TESTO DELLA PAGINA ::
╔══

Plácido, il cigno

del Yumurí

Storia di un crimine del 1844

 

1 giugno 2009 -  I.L.Marrero www.granma.cu (giron)

 

Plácido non era un elemento chiave nel campo delle ostilità, per sostentare o derogare la schiavitù, e nemmeno un precursore di ideali politici, o un profeta delle libertà, anche se nel suo intimo ardeva un misterioso fuoco alimentato dalle ingiustizie sociali.

 

Circostanze inevitabili del decadente regime sociale regnante, lo trasformarono nel filo conduttore coerente e nella figura trascendentale di una tra le più scabrose trame ordite dagli interessi schiavisti cubani e spagnoli di Cuba, quasi al fine della prima metà del XIX secolo. 

 

Fu intrappolato rapidamente nell’apocrifa manipolazione antischiavista nota poi come la “Cospirazione della scala”, il cui obiettivo supremo provato quasi immediatamente era prolungare la sottomissione coloniale, consolidare la classe dominante con le sue ricchezze e gli affari derivati dallo zucchero, con la tratta negriera.

╚══

COMPITO SCRITTO A ::
Rispondi alle domande seguenti in base al testo della pagina.
(i) A quale anno risale il crimine indicato nel sottotitolo?
(ii) Con quale nome fu poi conosciuta la manipolazione in cui Plácido fu intrappolato?
(iii) Con quale appellativo il titolo designa Plácido?
Il testo della pagina e le voci sono materiale separato.

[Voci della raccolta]

╔══

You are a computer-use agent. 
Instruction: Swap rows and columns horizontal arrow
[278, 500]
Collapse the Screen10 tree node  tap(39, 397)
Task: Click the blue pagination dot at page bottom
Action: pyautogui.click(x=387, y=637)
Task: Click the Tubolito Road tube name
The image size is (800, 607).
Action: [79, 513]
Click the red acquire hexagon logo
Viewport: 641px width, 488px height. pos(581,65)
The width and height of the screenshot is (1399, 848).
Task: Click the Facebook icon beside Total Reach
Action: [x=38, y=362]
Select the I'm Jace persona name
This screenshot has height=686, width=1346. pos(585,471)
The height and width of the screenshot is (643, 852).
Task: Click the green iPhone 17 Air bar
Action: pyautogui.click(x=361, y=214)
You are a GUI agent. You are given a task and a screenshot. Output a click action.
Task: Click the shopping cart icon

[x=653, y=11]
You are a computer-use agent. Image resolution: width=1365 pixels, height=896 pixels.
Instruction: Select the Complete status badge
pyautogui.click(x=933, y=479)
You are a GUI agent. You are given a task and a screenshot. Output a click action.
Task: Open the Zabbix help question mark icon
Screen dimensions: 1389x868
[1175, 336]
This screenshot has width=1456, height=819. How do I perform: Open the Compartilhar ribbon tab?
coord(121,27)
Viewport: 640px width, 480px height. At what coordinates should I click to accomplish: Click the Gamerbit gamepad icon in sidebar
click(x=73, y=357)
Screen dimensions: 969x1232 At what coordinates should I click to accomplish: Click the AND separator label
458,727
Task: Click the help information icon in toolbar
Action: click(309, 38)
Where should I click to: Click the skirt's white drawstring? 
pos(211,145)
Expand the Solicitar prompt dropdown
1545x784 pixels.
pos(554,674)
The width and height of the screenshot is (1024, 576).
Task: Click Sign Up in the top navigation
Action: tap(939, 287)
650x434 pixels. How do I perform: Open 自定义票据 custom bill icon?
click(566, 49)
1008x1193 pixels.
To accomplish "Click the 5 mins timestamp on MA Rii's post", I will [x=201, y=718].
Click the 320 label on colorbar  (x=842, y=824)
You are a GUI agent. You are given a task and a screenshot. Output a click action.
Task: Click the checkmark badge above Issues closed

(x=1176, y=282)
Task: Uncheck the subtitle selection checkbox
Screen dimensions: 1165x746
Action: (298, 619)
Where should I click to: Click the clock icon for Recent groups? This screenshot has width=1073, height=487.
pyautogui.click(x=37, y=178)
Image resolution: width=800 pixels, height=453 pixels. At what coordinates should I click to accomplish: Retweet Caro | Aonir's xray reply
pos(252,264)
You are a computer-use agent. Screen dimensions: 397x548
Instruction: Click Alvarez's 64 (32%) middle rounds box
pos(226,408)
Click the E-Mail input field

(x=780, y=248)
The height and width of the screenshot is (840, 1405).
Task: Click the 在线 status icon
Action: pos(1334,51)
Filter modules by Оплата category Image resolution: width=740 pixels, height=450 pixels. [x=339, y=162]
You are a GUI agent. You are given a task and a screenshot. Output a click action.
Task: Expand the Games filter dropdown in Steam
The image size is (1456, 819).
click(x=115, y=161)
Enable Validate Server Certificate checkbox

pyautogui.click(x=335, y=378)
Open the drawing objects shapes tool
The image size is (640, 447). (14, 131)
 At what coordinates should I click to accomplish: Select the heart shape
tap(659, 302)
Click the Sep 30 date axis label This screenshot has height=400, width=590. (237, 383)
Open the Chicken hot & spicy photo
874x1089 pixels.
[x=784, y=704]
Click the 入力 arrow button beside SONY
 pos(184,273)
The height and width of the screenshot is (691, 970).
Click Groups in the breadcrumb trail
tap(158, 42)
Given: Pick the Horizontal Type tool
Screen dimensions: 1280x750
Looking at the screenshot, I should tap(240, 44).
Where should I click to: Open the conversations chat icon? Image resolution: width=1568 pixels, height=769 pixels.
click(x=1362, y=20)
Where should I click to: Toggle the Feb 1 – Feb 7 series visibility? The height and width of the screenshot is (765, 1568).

╚══

COMPITO SCRITTO B :: Riproduci esattamente, per favore, le righe delle voci comprese tra quella che contiene "Screen dimensions: 969x1232" e quella che contiene "Click the 320", entrambe incluse.

RISPOSTA COMPLETA A ::
(i) Al 1844.
(ii) Come la "Cospirazione della scala".
(iii) Il cigno del Yumurí.

RISPOSTA COMPLETA B ::
Screen dimensions: 969x1232 At what coordinates should I click to accomplish: Click the AND separator label
458,727
Task: Click the help information icon in toolbar
Action: click(309, 38)
Where should I click to: Click the skirt's white drawstring? 
pos(211,145)
Expand the Solicitar prompt dropdown
1545x784 pixels.
pos(554,674)
The width and height of the screenshot is (1024, 576).
Task: Click Sign Up in the top navigation
Action: tap(939, 287)
650x434 pixels. How do I perform: Open 自定义票据 custom bill icon?
click(566, 49)
1008x1193 pixels.
To accomplish "Click the 5 mins timestamp on MA Rii's post", I will [x=201, y=718].
Click the 320 label on colorbar  (x=842, y=824)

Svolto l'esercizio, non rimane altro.